Hello, I am trying to forge a genome for a non-model organism.
I have generated the following seed file (in dcf format) and using the available Athaliana seed file as an example.
Package: BSgenome.Bnapus.NCBI.Bra_napus_v2.0
Title: Full genome sequences for Brassica napus (Bra_napus_v2.0)

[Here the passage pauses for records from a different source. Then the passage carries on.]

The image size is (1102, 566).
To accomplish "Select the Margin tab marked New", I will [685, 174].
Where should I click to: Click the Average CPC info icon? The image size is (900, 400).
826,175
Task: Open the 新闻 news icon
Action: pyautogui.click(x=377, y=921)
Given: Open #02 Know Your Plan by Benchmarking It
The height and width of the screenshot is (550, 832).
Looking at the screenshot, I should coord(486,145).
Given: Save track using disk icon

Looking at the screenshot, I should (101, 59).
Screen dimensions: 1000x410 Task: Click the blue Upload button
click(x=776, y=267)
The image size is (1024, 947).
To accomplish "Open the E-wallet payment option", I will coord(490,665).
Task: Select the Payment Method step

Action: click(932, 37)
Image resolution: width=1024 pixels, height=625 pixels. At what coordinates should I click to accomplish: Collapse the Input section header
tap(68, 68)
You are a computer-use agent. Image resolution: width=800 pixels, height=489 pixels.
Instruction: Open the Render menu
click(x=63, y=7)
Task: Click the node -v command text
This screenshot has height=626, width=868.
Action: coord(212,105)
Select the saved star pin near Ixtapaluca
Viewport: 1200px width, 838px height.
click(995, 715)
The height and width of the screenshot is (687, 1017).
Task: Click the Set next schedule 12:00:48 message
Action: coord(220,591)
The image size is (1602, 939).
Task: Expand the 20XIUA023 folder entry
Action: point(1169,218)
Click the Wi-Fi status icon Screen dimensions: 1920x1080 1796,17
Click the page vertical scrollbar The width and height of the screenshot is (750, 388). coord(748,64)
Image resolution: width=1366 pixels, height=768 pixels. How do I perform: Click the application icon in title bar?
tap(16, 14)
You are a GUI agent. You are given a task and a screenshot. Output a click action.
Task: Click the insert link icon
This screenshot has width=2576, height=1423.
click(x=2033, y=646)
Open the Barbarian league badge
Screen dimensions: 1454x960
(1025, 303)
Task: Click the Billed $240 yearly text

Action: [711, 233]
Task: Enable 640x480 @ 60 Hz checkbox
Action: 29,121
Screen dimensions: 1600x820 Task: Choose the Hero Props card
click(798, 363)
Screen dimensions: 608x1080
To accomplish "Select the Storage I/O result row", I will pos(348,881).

Description: Full genome sequences for Brassica napus as provided by NCBI (Bra_napus_v2.0, RefSeq assembly accession: GCF_000686985.2)
Version: 1.0.0
organism: Brassica napus
common_name: Rape
genome: Bra_napus_v2.0
provider: NCBI
release_date: 2017/09/22
source_url: https://www.ncbi.nlm.nih.gov/assembly/GCF_000686985.2
organism_biocview: Brassica_napus
seqnames: c("GCF_000686985.2_Bra_napus_v2.0_genomic.fa")
BSgenomeObjname: Bnapus
SrcDataFiles: GCF_000686985.2_Bra_napus_v2.0_genomic.fna.gz from https://ftp.ncbi.nlm.nih.gov/genomes/refseq/plant/Brassica_napus/latest_assembly_versions/GCF_000686985.2_Bra_napus_v2.0/GCF_000686985.2_Bra_napus_v2.0_genomic.fna.gz
PkgExamples: genome[["1"]]
seqs_srcdir: /home/edytas/scratch/bnapus_genome/BSgenomeForge/seqs_srcdir
ondisk_seq_format: fa
I have created a seqs_srcdir directory which contains my seed file as well as the genome fasta file GCF_000686985.2_Bra_napus_v2.0_genomic.fa. When I try to forge the genome I receive the error below. Any help or insights would be very much appreciated.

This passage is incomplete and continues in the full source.